In little more than a decade, Bourne, 48, and his London-based production company New Adventures, have redrawn the international theatrical landscape, attracting huge new audiences to their inventive and emotionally charged shows. On Aug. 22, at the Edinburgh International Festival in Scotland, they launch Dorian Gray, a tale of modern celebrity meltdown based on Oscar Wilde's 1891 novel The Picture of Dorian Gray. "It's very dark," says Richard Winsor, who dances the title role. "The book holds things back — but we're not holding anything back. Sexually, we're going further than we've ever gone."

Wilde's novel, which has a strong homoerotic subtext, tells of a handsome young man-about-town in Victorian London who, as the years pass, never seems to look any older, despite living a debauched and ultimately murderous life. Up in a locked attic, however, his portrait grows increasingly hideous, as each of his crimes leaves its mark. For several years, Bourne turned the story over in his mind. One of the elements that fascinated him was its treatment of male beauty. "You have it, and then you lose it," he says, recalling his own youth as a dancer in London. "I identify with that from my early clubbing days. The power that you felt walking in — like you ruled the world!" The obvious flaw of the book, as Bourne saw it, was its lack of sympathetic characters. But somehow he kept returning to it. "Perhaps this cautionary tale — this Rake's Progress — could tell us something about the world we live in."

_Given instruction 1_
In the passage about Bourne's Dorian Gray, who dances the title role?
_Given instruction 2_
Pick up the passage on Bourne's Dorian Gray after its final sentence and continue it.

_Information provided_
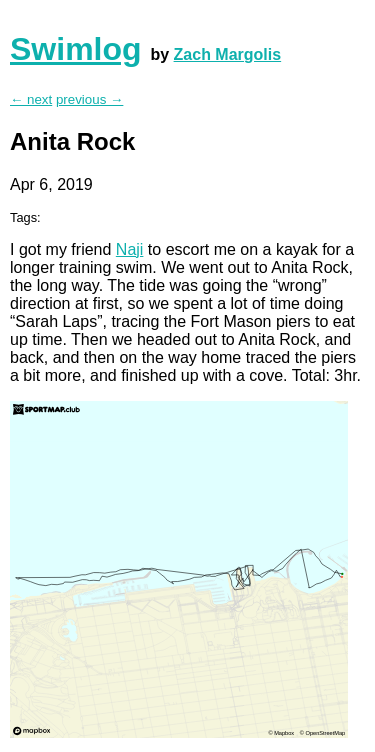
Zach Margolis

_Reply 1_
Richard Winsor.

_Reply 2_
The Dorian Gray idea gained impetus when Bourne read Christopher Booker's The Seven Basic Plots: Why We Tell Stories and learned that Wilde's novel (which Booker describes as a "black fairy tale") headed the list of classic tragedies. And then there was the accidental death earlier this year of the actor Heath Ledger. "You have this beautiful, talented being dropped into another world — Hollywood — where everyone wants to get in with you," says Bourne. "Would he have died if he'd stayed in 
 Australia, I wonder, or was he a victim of modern celebrity?"

It was the notion of an ordinary person trapped in the spotlight, and the destructive changes this wrought on his psyche that finally unlocked the story for Bourne. His Dorian would be a contemporary young man — the It Boy — who is discovered by a media power broker and transformed into a cultural icon, shedding his humanity along the way. The homosexuality hinted at in the novel would be explicit, and it would be fading billboards, not a painting in the attic, that would serve as a metaphor for the damage to Dorian's soul.

Risky Moves
At a rehearsal studio above Sadler's Wells Theatre in London, Winsor — who also played the lead in Edward Scissorhands — is running through a series of macabre duets with his partners and victims. The music, by British composer Terry Davies, a long-time Bourne collaborator, is contemporary club scene with a sinister edge. "The show's very fast-paced," says Winsor, who prepared for the role by watching films like Peeping Tom, Matador and American Psycho. "We're making him much more psychopathic than in the book. He spirals completely out of control."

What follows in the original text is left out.